Ok, once you get the collar and leash on, then what? I am sure they don't just take off walking with me, right? They are 6 most. old, bought them last month. Want to train them to walk on a leash the right way. I don't want to start out wrong.


----------



## Pearce Pastures (Feb 9, 2015)

We now begin walking goats on leads from week one.  They are so small at the point that we use cat collars on them.  They follow along pretty willingly at that age and get used to the idea of being walked.

We did have to train some older ones and it was work!  They don't mind the leash so much but they don't want to leave their barn.  It just takes time, treats, and encouragement.  I still have a few that would rather die than walk (well one is a big, fat lazy pygmy with an attitude).


----------



## frustratedearthmother (Feb 9, 2015)

I've found that the easiest way to teach a goat to lead is to first teach it to tie.  If you have something that is flexible to tie it to it really helps.  We use a bicycle inner tube nailed to a fence post.  Tie the goat off to the inner tube and then walk away.  Don't leave the goat unattended, just get far enough away that the goat does not associate you with the explosion that is going to happen the first time it's tied up, lol.  Using something like the inner tube the goat learns to give to pressure.  It will try to get away and the tube will stretch out keeping the goat from injury, but it quickly learns the way to take the pressure off is to give in and step forward.  Give it a try!

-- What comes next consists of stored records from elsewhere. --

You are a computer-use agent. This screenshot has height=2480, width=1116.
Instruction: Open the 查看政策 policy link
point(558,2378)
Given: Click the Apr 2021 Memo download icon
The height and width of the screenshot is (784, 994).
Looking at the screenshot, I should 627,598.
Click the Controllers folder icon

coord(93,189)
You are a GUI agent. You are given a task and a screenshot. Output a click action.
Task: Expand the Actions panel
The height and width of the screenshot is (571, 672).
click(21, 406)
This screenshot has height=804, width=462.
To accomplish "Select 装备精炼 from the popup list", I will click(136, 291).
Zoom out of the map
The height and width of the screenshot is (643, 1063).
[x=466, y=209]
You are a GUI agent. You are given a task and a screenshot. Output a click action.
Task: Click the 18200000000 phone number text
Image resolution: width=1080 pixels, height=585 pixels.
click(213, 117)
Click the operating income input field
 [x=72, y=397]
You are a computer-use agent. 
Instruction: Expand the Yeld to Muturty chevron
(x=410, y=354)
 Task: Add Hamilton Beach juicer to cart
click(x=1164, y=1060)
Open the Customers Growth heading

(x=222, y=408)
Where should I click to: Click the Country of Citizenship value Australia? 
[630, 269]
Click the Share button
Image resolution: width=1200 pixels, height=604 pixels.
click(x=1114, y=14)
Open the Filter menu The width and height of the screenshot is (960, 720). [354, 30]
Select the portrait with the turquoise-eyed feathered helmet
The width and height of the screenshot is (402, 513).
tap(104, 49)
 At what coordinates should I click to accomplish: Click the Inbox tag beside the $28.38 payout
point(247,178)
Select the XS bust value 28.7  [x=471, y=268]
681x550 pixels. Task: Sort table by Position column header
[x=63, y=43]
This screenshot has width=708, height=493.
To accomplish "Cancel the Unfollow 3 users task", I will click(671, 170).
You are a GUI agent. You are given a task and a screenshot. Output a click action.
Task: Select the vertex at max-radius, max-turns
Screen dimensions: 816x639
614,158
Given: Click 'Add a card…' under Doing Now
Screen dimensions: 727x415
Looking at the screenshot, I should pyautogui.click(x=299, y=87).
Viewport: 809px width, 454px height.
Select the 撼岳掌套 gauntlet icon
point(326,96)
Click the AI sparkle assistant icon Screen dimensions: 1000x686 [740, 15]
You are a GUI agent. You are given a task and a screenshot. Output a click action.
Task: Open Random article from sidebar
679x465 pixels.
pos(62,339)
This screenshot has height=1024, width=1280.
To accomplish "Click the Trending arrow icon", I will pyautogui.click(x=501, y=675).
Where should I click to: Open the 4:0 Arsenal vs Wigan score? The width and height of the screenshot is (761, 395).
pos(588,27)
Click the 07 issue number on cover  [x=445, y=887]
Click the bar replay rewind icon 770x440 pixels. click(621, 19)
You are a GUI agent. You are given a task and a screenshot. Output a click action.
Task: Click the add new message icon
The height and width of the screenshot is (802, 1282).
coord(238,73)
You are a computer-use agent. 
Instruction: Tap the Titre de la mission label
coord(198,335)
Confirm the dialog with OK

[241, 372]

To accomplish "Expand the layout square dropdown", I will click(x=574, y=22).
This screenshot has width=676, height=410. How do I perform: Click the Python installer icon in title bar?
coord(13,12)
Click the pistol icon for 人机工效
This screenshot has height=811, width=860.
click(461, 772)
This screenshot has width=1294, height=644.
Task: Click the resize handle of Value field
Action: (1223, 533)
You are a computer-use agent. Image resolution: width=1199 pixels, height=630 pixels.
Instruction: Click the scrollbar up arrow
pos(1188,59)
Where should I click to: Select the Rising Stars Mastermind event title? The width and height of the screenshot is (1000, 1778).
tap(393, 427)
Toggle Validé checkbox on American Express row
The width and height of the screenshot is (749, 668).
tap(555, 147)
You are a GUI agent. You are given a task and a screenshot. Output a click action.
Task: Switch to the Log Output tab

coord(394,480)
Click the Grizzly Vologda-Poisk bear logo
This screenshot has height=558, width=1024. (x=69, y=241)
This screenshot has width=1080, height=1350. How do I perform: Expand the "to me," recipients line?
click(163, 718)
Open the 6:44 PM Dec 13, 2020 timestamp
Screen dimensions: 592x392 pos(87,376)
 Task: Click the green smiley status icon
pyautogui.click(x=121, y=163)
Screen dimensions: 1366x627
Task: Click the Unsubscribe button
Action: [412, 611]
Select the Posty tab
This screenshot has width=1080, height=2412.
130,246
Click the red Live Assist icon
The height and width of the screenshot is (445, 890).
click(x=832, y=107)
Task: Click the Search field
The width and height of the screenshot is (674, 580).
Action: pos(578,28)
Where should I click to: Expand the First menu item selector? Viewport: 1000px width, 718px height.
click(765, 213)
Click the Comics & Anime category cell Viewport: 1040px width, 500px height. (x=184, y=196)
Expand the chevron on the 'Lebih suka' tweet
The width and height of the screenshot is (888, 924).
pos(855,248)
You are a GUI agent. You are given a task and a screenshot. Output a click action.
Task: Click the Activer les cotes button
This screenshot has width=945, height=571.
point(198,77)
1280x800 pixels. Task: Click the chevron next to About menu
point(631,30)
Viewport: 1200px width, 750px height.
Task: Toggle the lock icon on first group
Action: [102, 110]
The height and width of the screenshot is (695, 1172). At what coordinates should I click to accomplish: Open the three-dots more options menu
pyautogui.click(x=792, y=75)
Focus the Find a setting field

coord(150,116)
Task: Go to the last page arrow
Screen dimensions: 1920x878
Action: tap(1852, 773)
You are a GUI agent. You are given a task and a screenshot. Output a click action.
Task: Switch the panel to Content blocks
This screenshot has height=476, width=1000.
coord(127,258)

p.s.  This method works with lots of critters


----------



## Sweet Sue (Feb 9, 2015)

Pearce Pastures said:


> We now begin walking goats on leads from week one.  They are so small at the point that we use cat collars on them.  They follow along pretty willingly at that age and get used to the idea of being walked.
> 
> We did have to train some older ones and it was work!  They don't mind the leash so much but they don't want to leave their barn.  It just takes time, treats, and encouragement.  I still have a few that would rather die than walk (well one is a big, fat lazy pygmy with an attitude).


Thank you!


----------



## Sweet Sue (Feb 9, 2015)

frustratedearthmother said:


> I've found that the easiest way to teach a goat to lead is to first teach it to tie.  If you have something that is flexible to tie it to it really helps.  We use a bicycle inner tube nailed to a fence post.  Tie the goat off to the inner tube and then walk away.  Don't leave the goat unattended, just get far enough away that the goat does not associate you with the explosion that is going to happen the first time it's tied up, lol.  Using something like the inner tube the goat learns to give to pressure.  It will try to get away and the tube will stretch out keeping the goat from injury, but it quickly learns the way to take the pressure off is to give in and step forward.  Give it a try!
> 
> p.s.  This method works with lots of critters


Thank you!


----------